AI Guardrails
DuploCloud enforces multiple layers of guardrails on every agent interaction. These controls are designed to make bad outcomes structurally impossible rather than relying solely on model-level instruction-following.
Guardrails fall into two categories: platform-level controls that are always active, and LLM provider guardrails that are optionally enabled at the cloud provider level.
Platform Guardrails
The following controls are enforced by the DuploCloud platform on every ticket, regardless of which LLM is in use.
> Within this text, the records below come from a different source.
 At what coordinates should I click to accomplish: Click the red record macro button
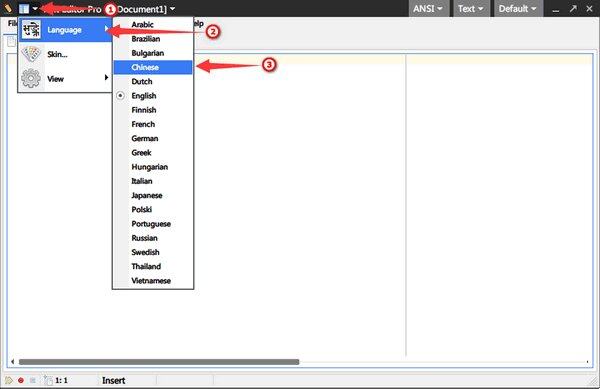click(21, 380)

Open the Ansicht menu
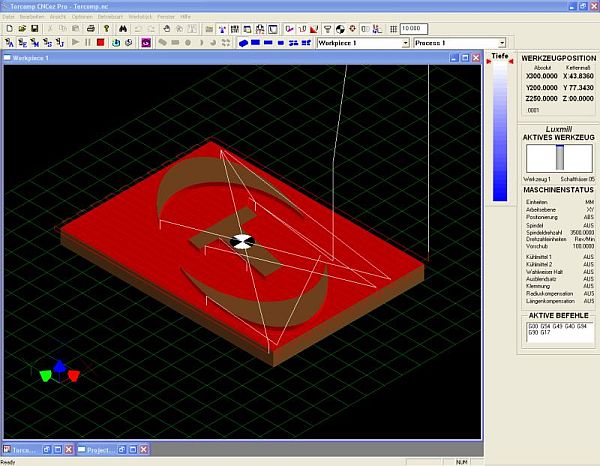click(56, 18)
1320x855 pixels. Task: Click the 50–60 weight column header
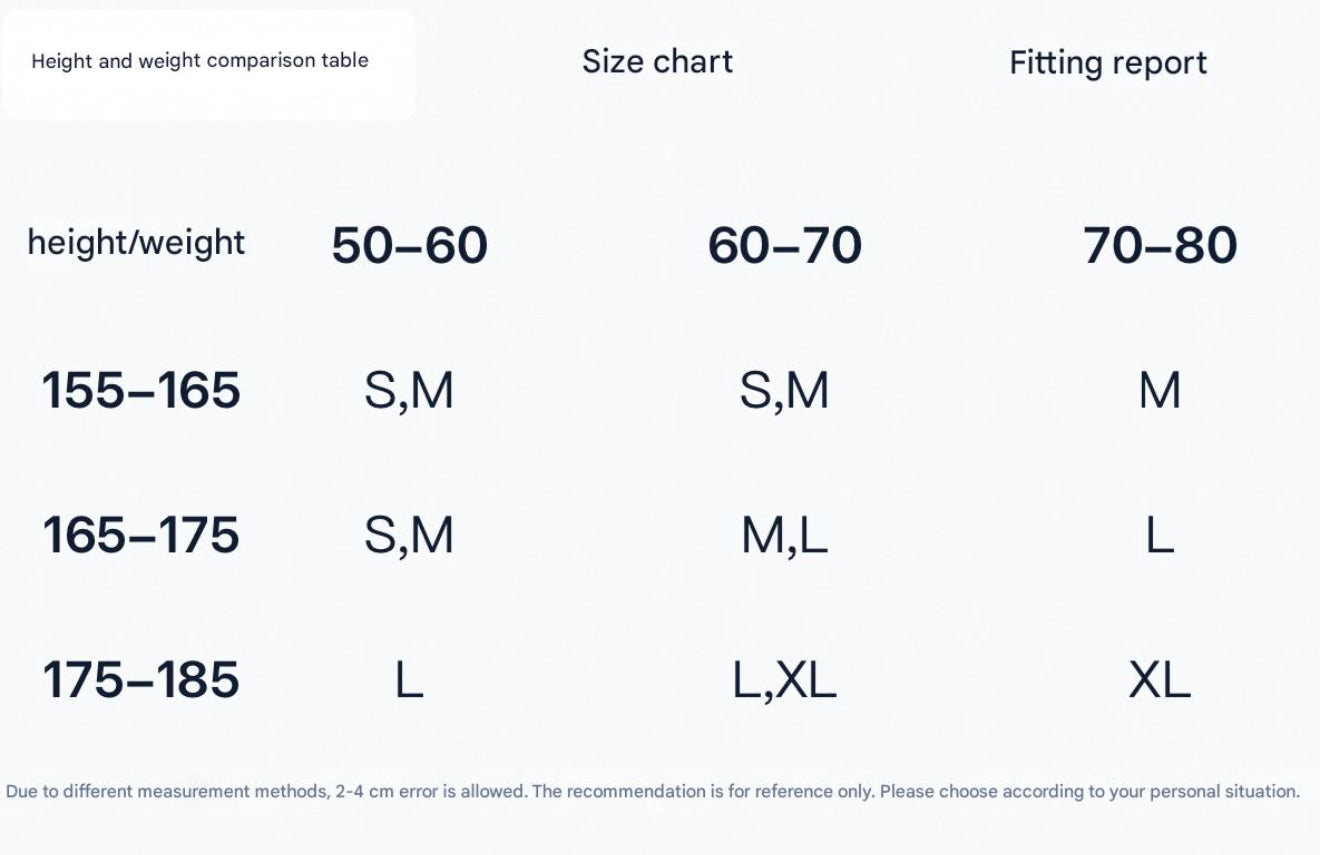[409, 245]
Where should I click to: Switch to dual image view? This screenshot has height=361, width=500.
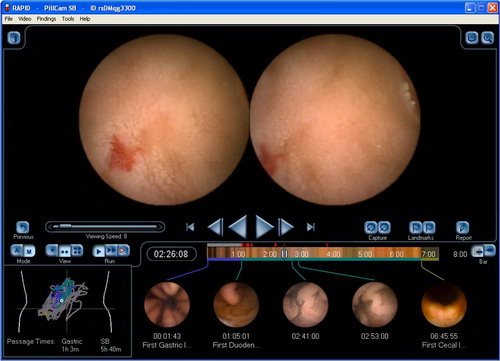[x=65, y=251]
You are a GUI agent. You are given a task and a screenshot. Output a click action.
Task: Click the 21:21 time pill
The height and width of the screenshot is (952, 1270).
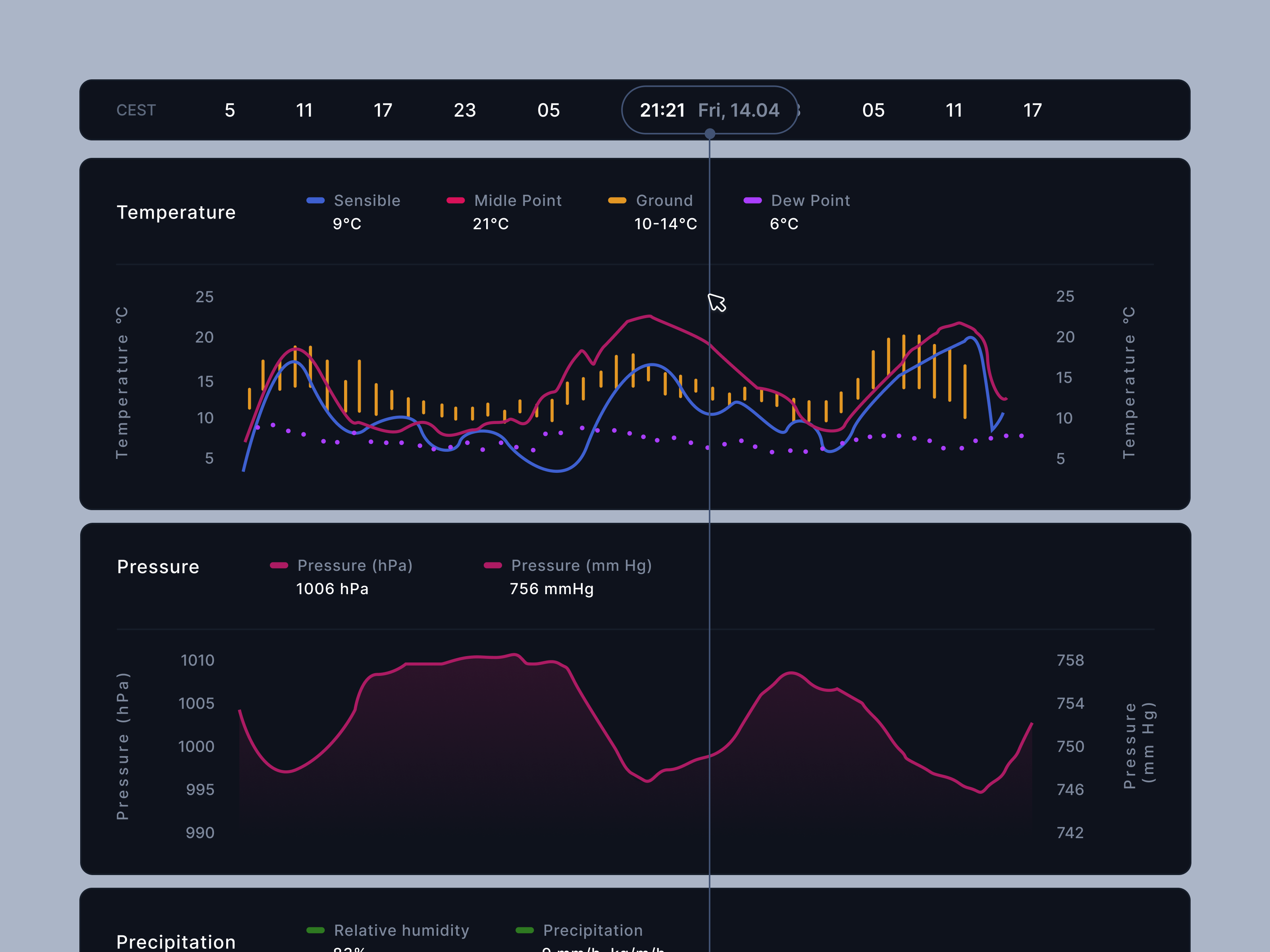coord(662,110)
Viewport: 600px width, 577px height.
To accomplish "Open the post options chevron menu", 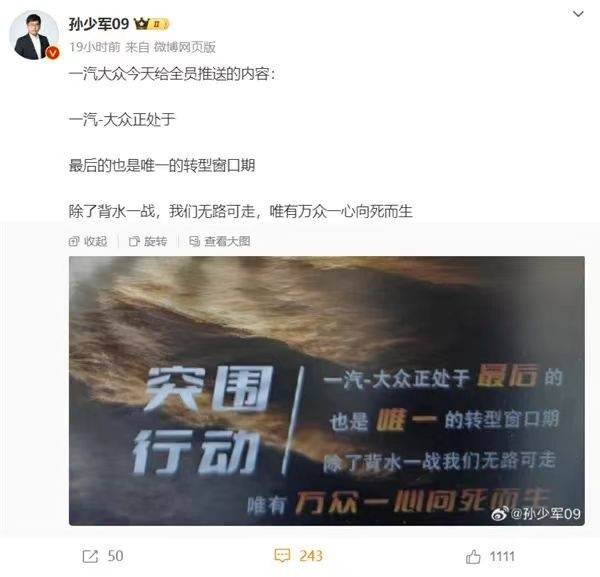I will tap(578, 14).
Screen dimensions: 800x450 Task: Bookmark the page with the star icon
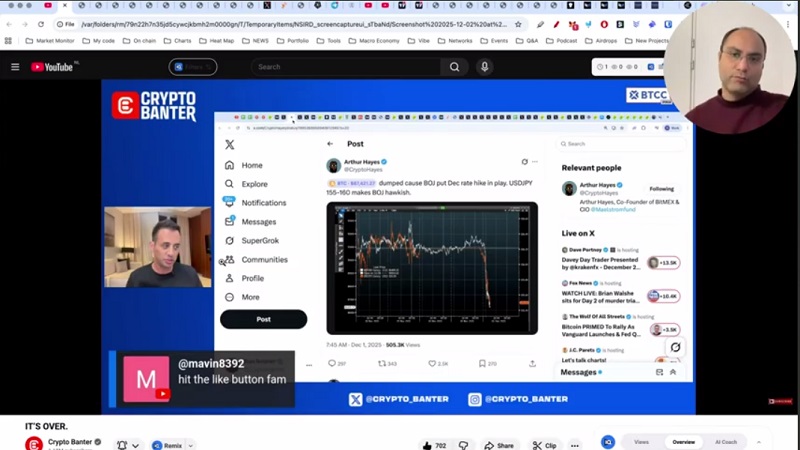coord(518,24)
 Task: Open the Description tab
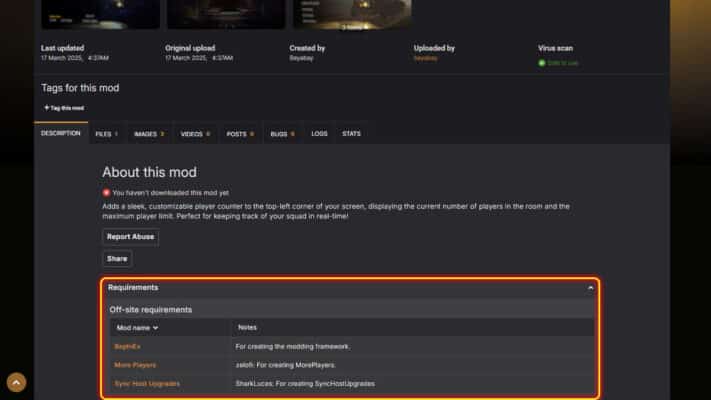pyautogui.click(x=60, y=133)
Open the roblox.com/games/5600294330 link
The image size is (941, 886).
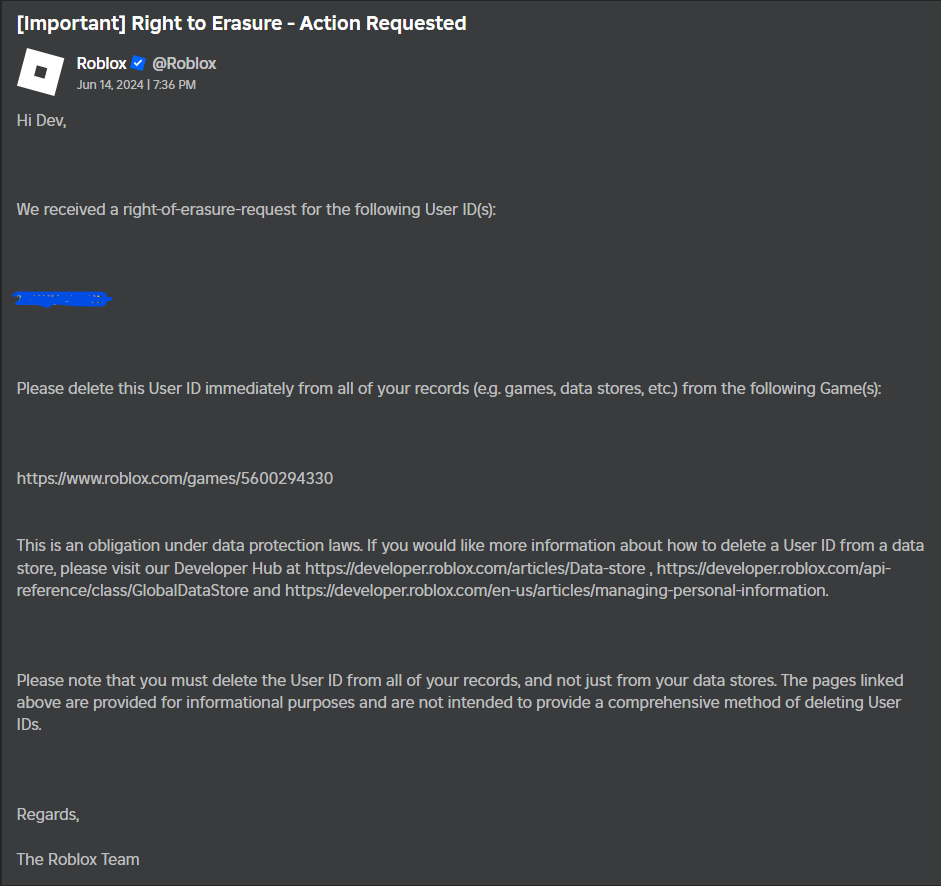[175, 478]
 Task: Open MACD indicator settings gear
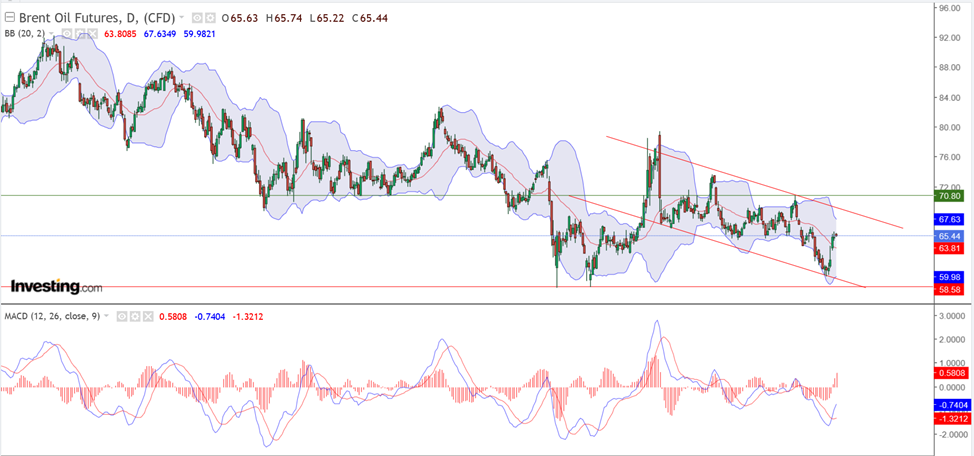point(136,316)
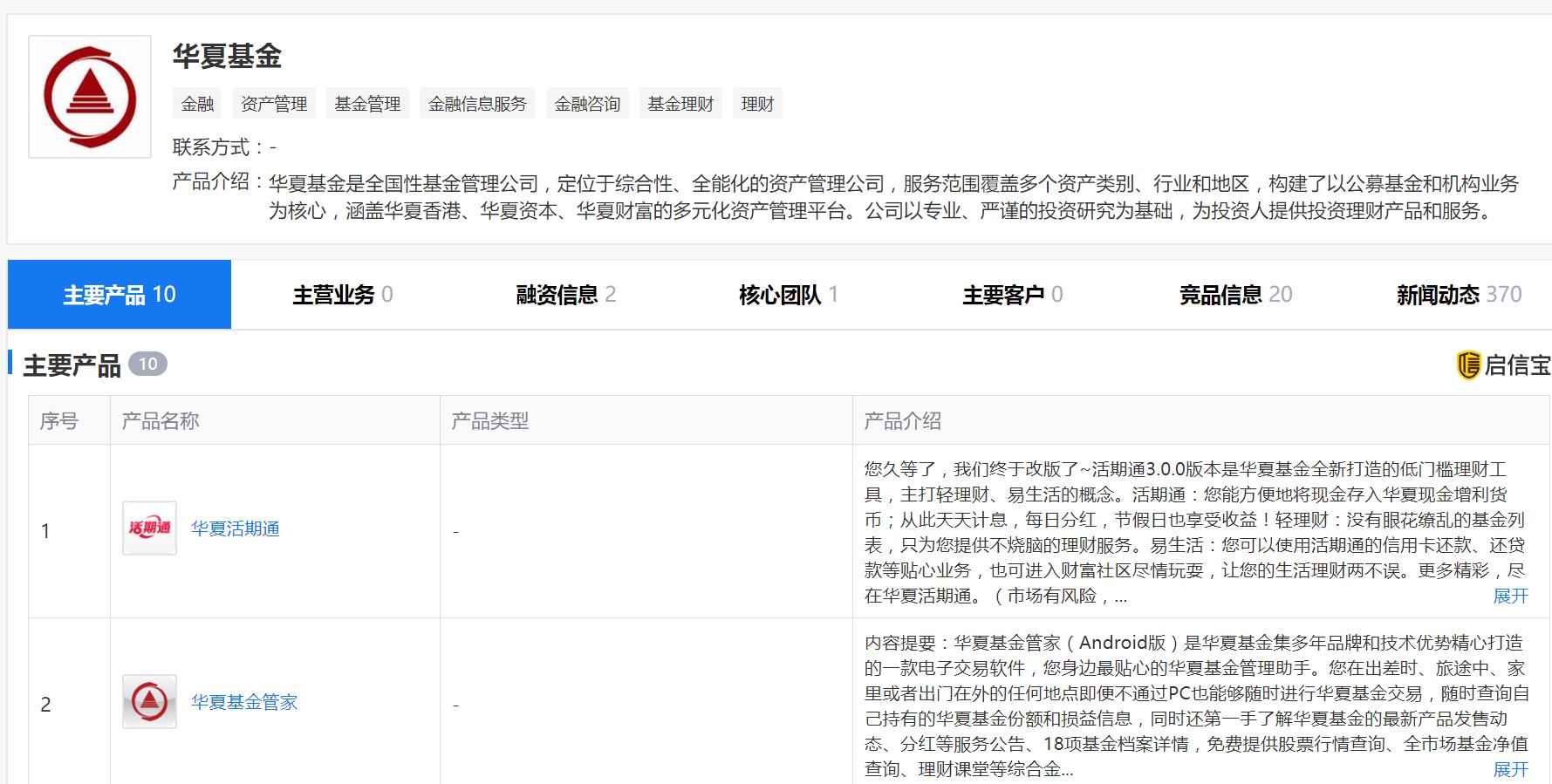Expand the 华夏基金管家 product description

[1510, 769]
Scoped, Just-in-Time Credentials
The agent receives temporary credentials generated from the Scope assigned to the ticket. Those credentials carry only the permissions you defined for that Scope. If the Scope does not include permission to access a particular resource or environment, the agent cannot reach it — not because it has been instructed not to, but because the credentials do not allow it.
Credentials are never passed to the agent directly or stored in session context. They are generated at execution time and expire when the ticket closes.
Read-Only by Default
The agent operates in read-only mode unless write permissions have been explicitly granted. Remediation actions — anything that modifies infrastructure — require human approval before execution.
Human Approval Workflow
Every proposed command or infrastructure change is surfaced to an engineer for review before it is applied. The agent proposes; the engineer approves. No action is taken autonomously on infrastructure.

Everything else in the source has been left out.